*EXERCISE AIM*
What you produce should be an exact transcription of the data, minus any pictures.

*Saved entries*
Start of Block
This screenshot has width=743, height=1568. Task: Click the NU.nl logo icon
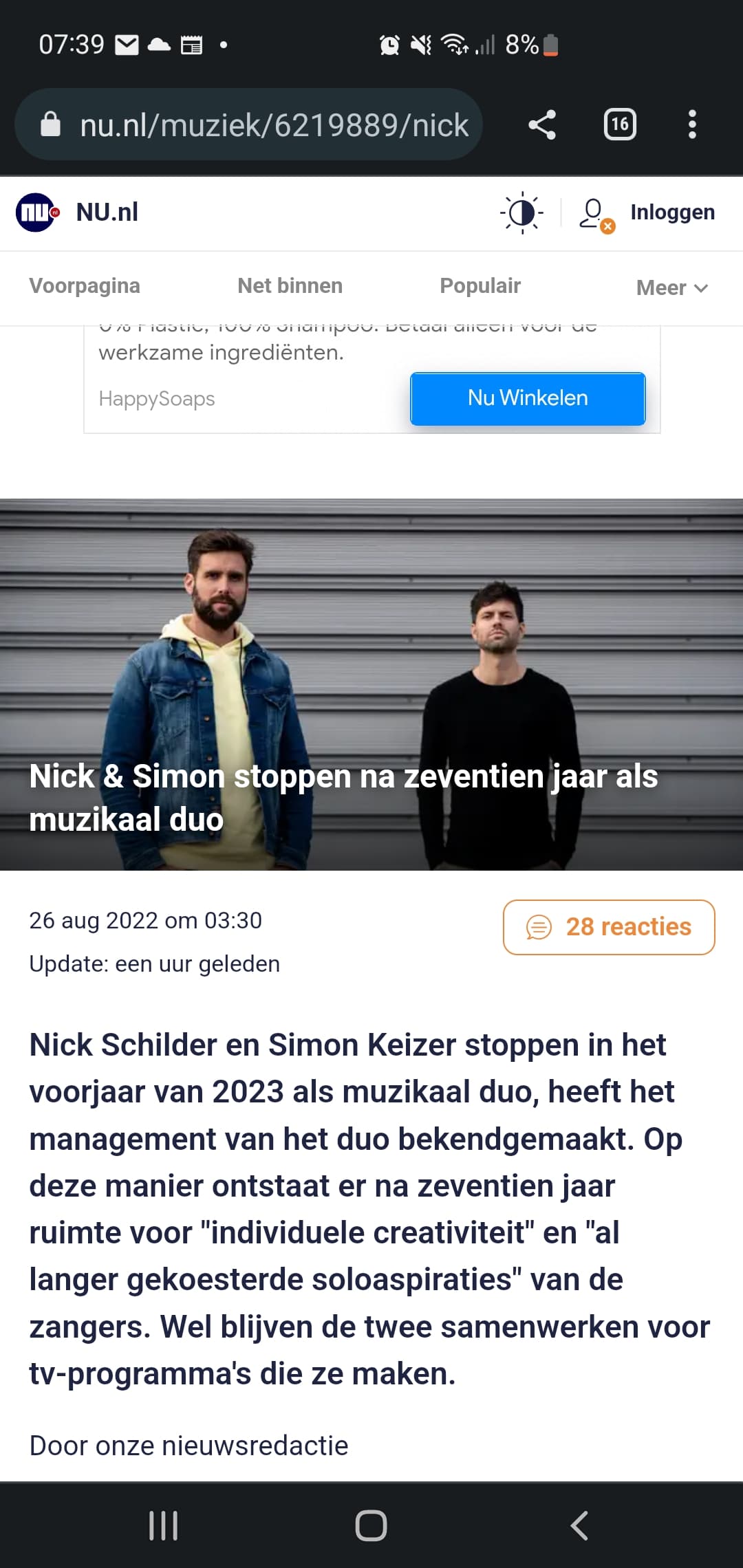point(37,213)
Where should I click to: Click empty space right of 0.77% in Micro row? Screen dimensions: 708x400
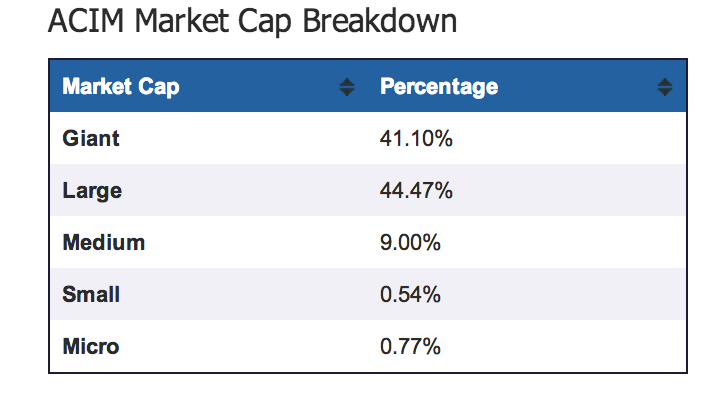560,346
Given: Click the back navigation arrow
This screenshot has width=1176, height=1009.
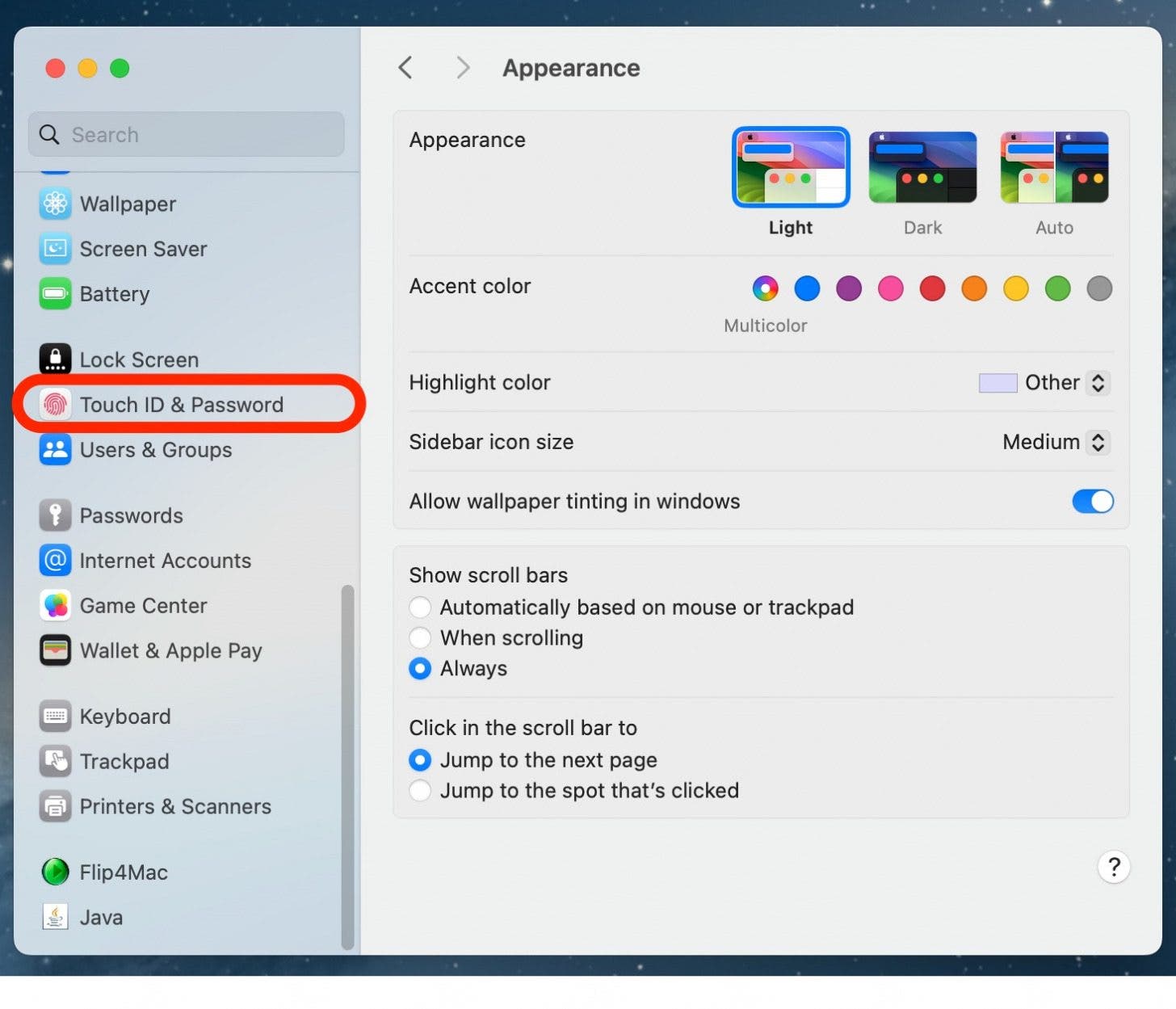Looking at the screenshot, I should pos(405,68).

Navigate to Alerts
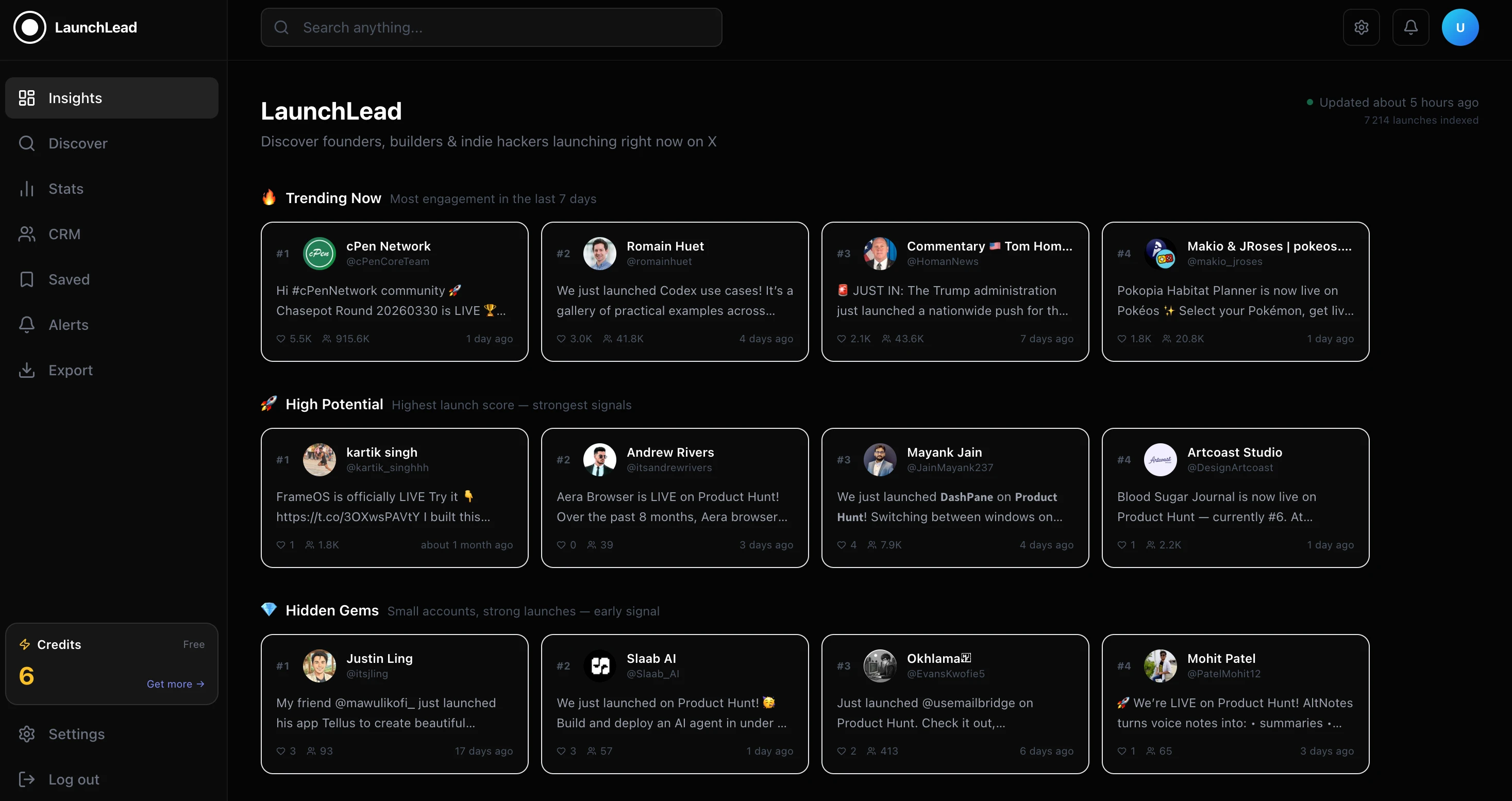(68, 325)

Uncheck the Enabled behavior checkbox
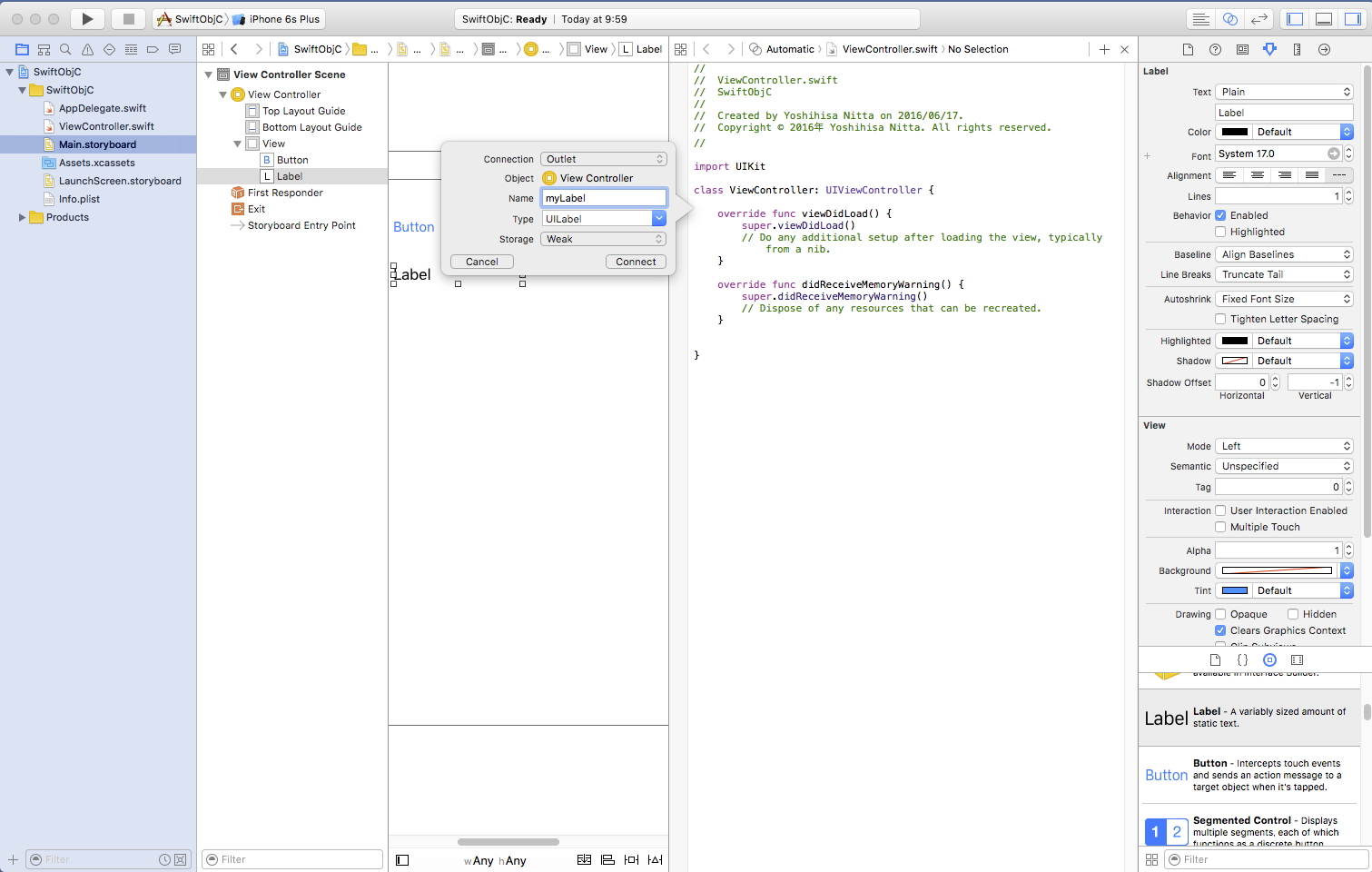coord(1220,215)
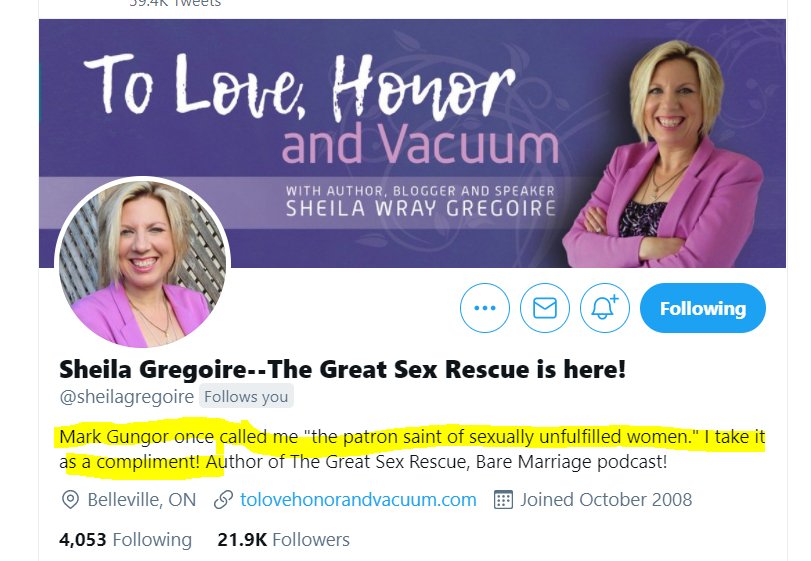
End of Block
*REPLY TO THE EXERCISE*
This screenshot has width=743, height=1568. Task: Click the NU.nl logo icon
point(37,213)
Where should I click to: Click empty space right of 0.77% in Micro row? Screen dimensions: 708x400
560,346
Given: Click the back navigation arrow
This screenshot has width=1176, height=1009.
Looking at the screenshot, I should pos(405,68).

Navigate to Alerts
(68, 325)

Uncheck the Enabled behavior checkbox
coord(1220,215)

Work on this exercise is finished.